What the task asks: Return exactly these lines and no others: the one containing "Screen dimensions: 962x727" and all that follow it to the end of the listing below.

Records for the exercise:
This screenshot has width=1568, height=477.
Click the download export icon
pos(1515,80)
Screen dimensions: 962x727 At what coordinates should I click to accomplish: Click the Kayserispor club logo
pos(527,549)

Written answer:
Screen dimensions: 962x727 At what coordinates should I click to accomplish: Click the Kayserispor club logo
pos(527,549)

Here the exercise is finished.